How can such apparently similar scenarios result in such different outcomes?

In the cases cited above, the patients presented with similar flu like symptoms. There was debate over the extent, presence or otherwise and distinction of the rashes in these cases, and in each case a general examination of the patient had been performed. 

The first case mentioned involved a GP who had himself suffered meningitis as a child and was therefore apparently particularly alert to the risk. Certainly his notes demonstrated an awareness of the illness, and that he had performed a thorough examination whose results were not indicative of meningitis being present. In Doy, even though the notes were actually lacking (and this should NOT be emulated), the GP had clearly examined the child for a rash, for general unwellness, had checked the ears and there was no evidence that meningitis had developed at the time.
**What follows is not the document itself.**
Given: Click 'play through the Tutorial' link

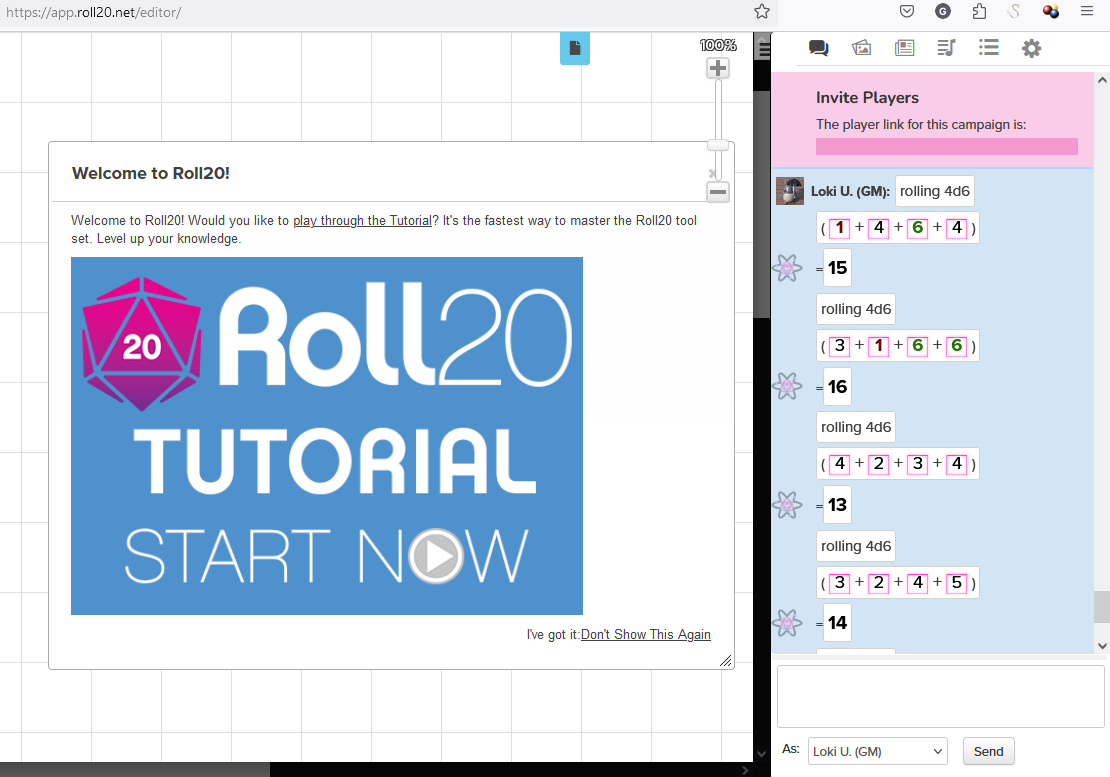Looking at the screenshot, I should (362, 221).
In the Coakley v Rosie case, Dr Rosie’s notes were lacking. While on her oral evidence she looked at a rash on the patient’s back and examined her neck for stiffness, this was not corroborated in her notes, and it seemed to the court that if she had looked at the rash in detail she had misinterpreted its symptoms. She was also deemed to be not sufficiently aware of the signs of meningitis as she had failed to enquire about the claimant’s complaints of severe headache. 

A lot therefore depended on the thoroughness of the GP in question, the reliability of their notes and whether they should reasonably have considered that meningitis were present. If the patient themselves, or the patient’s carer/parent/companion mentions a concern that meningitis could be present, while a GP should always be alert to this possibility themselves, extra care should be taken to check for possible symptoms and, crucially, to note down the reasoning behind a decision not to refer the patient to hospital or consider antibiotics or penicillin. Great attention must be paid to whether the presentation of the patient is serious enough to merit referral. It is clear that a working knowledge of meningitis and an examination that reflects this must be obvious. In reality this means questioning the patient for signs of headache and rash, taking a history of the length of the illness, examining for stiff neck and noting all these points down. Doing so in cases where the patient does not end up having meningitis would not be overkill – it is far better to be safe than sorry. 
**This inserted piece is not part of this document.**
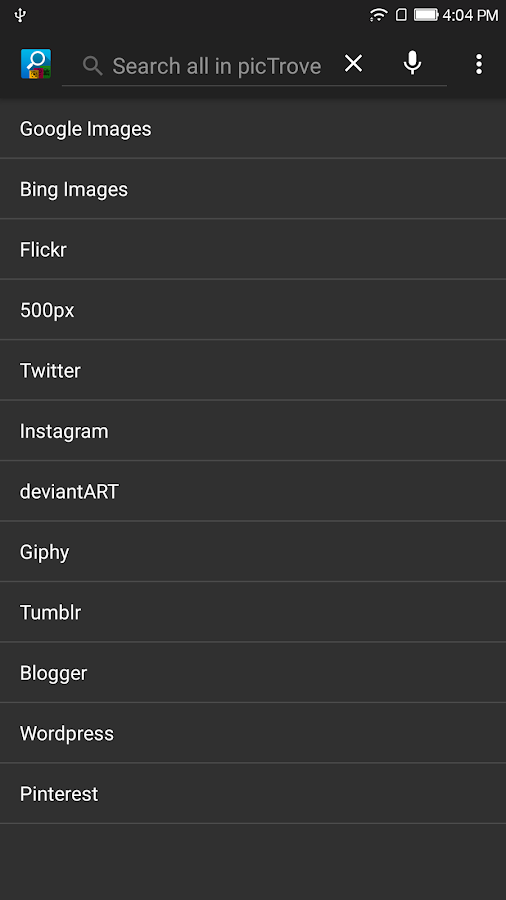Choose Blogger as source
Image resolution: width=506 pixels, height=900 pixels.
[253, 673]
We would also observe that it is clearly easier for an adult to describe their symptoms than a child, and to this extent, while in these cases the findings were against the cases involving children and for the case involving an adult, there is no replacement for a GP to spend as long as possible examining the child, asking the parent/carer/companion about the symptoms and noting these down in great detail, and exercising caution when in any doubt. 
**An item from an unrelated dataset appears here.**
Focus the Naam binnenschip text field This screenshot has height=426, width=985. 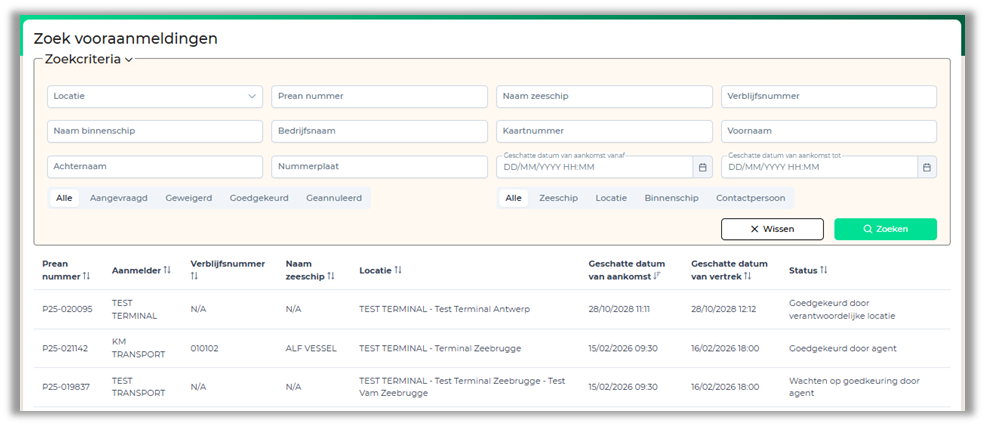click(x=154, y=131)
One factor to take into account is that the examinations of the patients in these cases pre-dated the 2010 NICE guidelines that came into force relating to the management of meningitis in children. There is no doubt that these guidelines should be followed. However, it still appears that despite the existence of the guidelines, the number of claims has not abated, largely due to the difficulty of correctly identifying meningitis specific symptoms. Practitioners cannot therefore rely upon the Guidelines alone, and must treat each patient as an individual with specific presenting symptoms, and pay a lot of attention to the patient’s history as well as use their own knowledge of the illness to examine the patient and note the reasoning behind making a referral or alternatively advising the patient to return home to rest. 

Conclusion

A failure to diagnose meningitis may not necessarily be negligent if the GP’s management can be shown to be competent and reasonable. A full clinical record of the consultation including the history and examination and details of the follow up advice is essential for good patient care and can assist in the defence of the claim.

It is also noteworthy that NICE are to review their meningitis guidelines in March 2015 and it is therefore hoped that they may be able to produce even clearer steps for practitioners to follow. We shall look again at this issue upon publication of the review.